BID® Daily Newsletter
Oct 7, 2010

BID® Daily Newsletter

Oct 7, 2010

MEETING ABOUT CORPORATE GOVERNANCE


Banks have lots of meetings, which is why we were interested to see a new report from Bain & Company on the subject. It found that 67% of meetings end before participants can make important decisions and 85% of executives are dissatisfied with the efficiency and effectiveness of their company's meetings. There are lots of ways to improve meetings, but just knowing this data is a good first step.
In an effort to help community bankers with their next meeting on corporate governance, yesterday we discussed the just released "principles for enhancing corporate governance" report from the global bank regulatory community. Today we begin our discussion with changes bankers will need to incorporate related to enhancing risk management and control.
Regulators expect banks to have a defined risk management function that includes a chief risk officer (or equivalent); a compliance function and an internal audit function. Regulators also expect banks to ensure each of these is given authority, stature, independence, resources and access to the board. In addition, regulators expect banks to identify, assess and monitor risk companywide; have internal controls systems in place; and to keep pace with changes to the bank's risk profile. Factors such as growth or shifts in external risks may require banks to enhance risk practices more quickly than in the past. Finally, regulators expect banks to have a risk management structure that supports frank and timely internal communication within the bank about risk and provides robust ongoing reporting to management and the Board.
Compensation standards tied to risk, reducing complexity of corporate structures and increasing transparency are also key facets of the new principles. Basically, these main components and the ones we laid out yesterday are designed to clarify what examiners will be looking for and to help banks more quickly enhance corporate governance processes.
We have learned much from the crisis and many of the problems we have encountered lead back to corporate governance, so this approach by the regulators isn't surprising. Here are some things you can do to stay on top of things.
Regulators make it clear that the Board has overall responsibility for the bank. As such, Boards specifically will need to approve and monitor the business strategy (including long-term financial interests, risk exposure and ability to manage risk); approve and oversee the risk strategy (including risk tolerance or appetite); set policies for risk, risk management and compliance; have an internal controls system; manage compensation; and have a corporate governance framework (that includes principles, corporate values and a code of conduct). Boards are required to maintain an effective relationship with regulators and when making decisions be sure to take into account the interests of shareholders, depositors and other relevant stakeholders.
Regulators also expect Board members to remain qualified; receive training; have a clear understanding of their role in corporate governance; define governance practices for its own work and ensure these practices are followed (and periodically reviewed); establish committee charters; and have committees set up for audit, risk, compensation, nominations/governance and ethics.

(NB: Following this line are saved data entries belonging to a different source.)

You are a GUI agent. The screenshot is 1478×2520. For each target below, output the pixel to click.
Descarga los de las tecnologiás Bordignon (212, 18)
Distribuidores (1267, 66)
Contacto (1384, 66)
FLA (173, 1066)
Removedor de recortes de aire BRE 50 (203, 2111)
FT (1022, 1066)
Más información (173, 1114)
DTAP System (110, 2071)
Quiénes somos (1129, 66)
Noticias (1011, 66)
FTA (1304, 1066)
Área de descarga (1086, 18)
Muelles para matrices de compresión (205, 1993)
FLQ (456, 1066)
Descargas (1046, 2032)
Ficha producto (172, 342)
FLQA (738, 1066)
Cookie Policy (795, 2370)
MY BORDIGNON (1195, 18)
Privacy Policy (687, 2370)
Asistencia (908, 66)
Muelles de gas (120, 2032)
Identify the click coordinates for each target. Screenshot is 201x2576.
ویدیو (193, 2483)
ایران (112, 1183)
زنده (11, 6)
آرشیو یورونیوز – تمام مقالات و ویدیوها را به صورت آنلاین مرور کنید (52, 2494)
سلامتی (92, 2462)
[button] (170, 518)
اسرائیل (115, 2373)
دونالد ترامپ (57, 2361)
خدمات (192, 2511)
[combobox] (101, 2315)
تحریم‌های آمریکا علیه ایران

Finally, regulators highlight that the board of the parent company has the overall responsibility for corporate governance and risk management for all subsidiaries.
Regulators expect management to ensure the bank's activities are consistent with the business strategy, risk tolerance/appetite and policies approved by the Board (including promoting accountability, transparency and implementing risk management systems). In addition, management must identify and manage risks companywide and make sure systems keep pace with changes to the bank's risk profile and the external risk landscape. Finally, management teams need to incorporate quantitative and qualitative measures; clearly explain assumptions used; conduct stress testing; scenario analysis; capital adequacy testing; back test; update policies and procedures; ensure 3rd parties review things; have a formal approval process for new products; conduct risk assessments; review product pricing and enhance internal communication. Since these and other processes around corporate governance and communication are ongoing projects at every bank, it looks like meetings are here to stay.